Thursday, July 1, 2010

ASIO leaves asylum seeker arrivals in detention limbo

UP to 150 asylum-seekers are in a state of security limbo because ASIO is unable to decide whether they pose threats to the community.
Burmese minority left to languish
The 120-150 boatpeople, many of whom are Sri Lankan or Burmese Rohingyas, have been "parked" by ASIO, leaving some in detention for more than 12 months.

The security logjam is contributing to serious overcrowding inside Australia's detention centres.

Senior Immigration officials are privately conceding Australia will be stuck with a detainee population in the hundreds for years to come, irrespective of whether either side of politics can stop the boats.

The Rudd government's freeze on Sri Lankan and Afghan asylum claims, soaring refugee refusal rates and a failure by ASIO to swiftly clear cases are badly clogging the system.

All told, there are more than 3800 boatpeople in Australian detention centres.



Migration agent Libby Hogarth acts for about 60 Tamil asylum-seekers who arrived on two boats in July last year. "They're just sitting up in Villawood or Christmas Island having been told that they're found to be refugees but they're waiting for security," she said yesterday.

Rohingyas, a Muslim minority group persecuted in Burma, are proving problematic for security assessors.

According to the Immigration Department, 103 Rohingyas have arrived since September, only two of whom have been granted visas.

The president of the Burmese Rohingya community in Australia, Kyaw Maung Shamsul Islam, said security checks were the obstacle.

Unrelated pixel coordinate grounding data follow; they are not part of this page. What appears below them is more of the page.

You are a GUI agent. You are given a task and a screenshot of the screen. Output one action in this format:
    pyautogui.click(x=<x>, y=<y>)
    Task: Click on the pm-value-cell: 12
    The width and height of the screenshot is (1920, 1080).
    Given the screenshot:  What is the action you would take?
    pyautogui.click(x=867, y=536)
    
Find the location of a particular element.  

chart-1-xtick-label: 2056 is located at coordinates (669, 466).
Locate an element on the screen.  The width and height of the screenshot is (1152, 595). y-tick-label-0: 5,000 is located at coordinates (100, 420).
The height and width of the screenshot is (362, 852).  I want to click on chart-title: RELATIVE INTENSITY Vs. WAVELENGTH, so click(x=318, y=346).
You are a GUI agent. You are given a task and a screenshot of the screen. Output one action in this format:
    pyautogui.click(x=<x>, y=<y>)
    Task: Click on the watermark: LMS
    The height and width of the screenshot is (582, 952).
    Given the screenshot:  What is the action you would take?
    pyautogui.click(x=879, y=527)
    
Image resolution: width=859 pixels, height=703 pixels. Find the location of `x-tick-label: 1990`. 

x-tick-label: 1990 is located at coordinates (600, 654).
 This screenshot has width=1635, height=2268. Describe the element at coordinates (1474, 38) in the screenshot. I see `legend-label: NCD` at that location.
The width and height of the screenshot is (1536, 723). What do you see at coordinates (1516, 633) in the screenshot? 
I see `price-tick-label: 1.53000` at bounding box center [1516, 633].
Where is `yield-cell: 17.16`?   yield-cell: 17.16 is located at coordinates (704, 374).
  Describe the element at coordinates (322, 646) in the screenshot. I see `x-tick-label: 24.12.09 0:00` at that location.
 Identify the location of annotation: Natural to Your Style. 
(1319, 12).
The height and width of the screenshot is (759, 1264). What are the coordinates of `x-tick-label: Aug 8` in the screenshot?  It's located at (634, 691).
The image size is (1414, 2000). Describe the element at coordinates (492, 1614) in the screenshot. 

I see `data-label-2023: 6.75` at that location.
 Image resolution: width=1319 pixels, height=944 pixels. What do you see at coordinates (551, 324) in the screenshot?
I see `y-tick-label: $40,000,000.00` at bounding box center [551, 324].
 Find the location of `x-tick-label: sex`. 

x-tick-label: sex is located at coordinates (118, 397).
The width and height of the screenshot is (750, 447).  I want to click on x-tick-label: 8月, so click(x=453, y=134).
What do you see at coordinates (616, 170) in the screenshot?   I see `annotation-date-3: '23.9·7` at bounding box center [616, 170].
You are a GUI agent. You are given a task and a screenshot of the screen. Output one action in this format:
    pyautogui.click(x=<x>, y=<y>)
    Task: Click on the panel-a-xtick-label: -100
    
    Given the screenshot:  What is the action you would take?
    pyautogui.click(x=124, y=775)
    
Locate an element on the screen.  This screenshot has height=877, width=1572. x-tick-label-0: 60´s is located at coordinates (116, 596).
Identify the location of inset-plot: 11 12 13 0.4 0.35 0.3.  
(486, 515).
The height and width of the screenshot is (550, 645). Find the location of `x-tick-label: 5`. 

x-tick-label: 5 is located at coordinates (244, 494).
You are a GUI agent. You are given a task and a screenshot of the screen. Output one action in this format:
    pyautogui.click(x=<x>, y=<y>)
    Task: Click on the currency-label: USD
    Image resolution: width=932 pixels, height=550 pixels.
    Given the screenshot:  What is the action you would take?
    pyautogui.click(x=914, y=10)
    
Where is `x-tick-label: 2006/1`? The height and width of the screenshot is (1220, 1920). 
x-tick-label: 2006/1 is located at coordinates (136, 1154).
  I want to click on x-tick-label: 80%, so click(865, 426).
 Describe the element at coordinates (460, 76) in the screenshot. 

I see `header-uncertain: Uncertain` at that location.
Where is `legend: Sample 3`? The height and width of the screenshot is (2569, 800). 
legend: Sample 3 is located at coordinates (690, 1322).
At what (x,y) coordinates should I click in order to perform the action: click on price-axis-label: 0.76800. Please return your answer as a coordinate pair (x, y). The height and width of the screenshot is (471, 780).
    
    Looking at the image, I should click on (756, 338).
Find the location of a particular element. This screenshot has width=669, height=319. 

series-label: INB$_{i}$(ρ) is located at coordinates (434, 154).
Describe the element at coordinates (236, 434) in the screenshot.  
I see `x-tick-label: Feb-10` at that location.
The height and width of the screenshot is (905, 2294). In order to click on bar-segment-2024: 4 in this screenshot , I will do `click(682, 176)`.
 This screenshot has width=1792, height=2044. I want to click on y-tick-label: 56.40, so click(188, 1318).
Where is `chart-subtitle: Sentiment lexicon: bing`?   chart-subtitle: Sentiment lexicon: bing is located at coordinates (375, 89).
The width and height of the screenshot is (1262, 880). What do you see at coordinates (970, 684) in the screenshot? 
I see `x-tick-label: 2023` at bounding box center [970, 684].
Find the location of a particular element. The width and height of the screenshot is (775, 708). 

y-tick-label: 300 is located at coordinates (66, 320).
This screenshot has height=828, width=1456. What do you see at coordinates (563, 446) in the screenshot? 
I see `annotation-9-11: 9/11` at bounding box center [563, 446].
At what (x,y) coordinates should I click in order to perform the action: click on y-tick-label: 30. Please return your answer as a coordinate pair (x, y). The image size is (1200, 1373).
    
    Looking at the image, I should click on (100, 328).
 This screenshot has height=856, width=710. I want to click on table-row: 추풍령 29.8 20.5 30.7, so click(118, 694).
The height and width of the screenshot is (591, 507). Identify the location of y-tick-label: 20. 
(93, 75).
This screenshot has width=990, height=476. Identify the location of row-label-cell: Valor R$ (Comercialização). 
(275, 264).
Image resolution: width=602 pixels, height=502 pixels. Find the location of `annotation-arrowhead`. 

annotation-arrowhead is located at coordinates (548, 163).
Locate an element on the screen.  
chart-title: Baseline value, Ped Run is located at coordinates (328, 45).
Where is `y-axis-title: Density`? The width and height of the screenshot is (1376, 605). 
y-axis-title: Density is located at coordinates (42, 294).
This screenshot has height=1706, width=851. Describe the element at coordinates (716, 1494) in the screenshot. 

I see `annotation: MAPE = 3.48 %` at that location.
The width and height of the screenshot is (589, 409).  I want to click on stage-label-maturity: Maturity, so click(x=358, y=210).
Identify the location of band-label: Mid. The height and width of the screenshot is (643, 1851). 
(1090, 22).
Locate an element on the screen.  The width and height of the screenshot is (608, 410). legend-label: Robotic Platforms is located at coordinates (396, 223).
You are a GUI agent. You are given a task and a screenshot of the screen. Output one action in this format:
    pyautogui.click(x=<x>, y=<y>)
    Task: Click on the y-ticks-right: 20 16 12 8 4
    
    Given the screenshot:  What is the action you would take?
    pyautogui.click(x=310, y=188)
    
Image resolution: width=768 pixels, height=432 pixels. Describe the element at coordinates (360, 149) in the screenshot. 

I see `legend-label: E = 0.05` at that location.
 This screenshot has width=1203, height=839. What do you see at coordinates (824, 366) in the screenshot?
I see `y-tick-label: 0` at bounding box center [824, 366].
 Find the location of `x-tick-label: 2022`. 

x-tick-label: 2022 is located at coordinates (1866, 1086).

"(The lawyer) told me (it was) because they have been to many places once they left Burma; they went to Bangladesh, Thailand, Malaysia, Indonesia - four countries," he told The Australian. "The security clearances take time."

ASIO declined to comment.

However, ASIO director-general David Irvine has acknowledged the burden refugee security checks had placed on the agency.

"We've had to rationalise our activities in other areas," Mr Irvine told a Senate committee in May.

"There has been a drop in the number of security assessments completed in other areas."

ASIO had to perform about 2028 security checks for boatpeople in the six months to March 31. That compared with just 21 checks in 2007-08.

Exacerbating the overcrowding is a review process that lawyers say is failing to cope with the massive volume of new cases.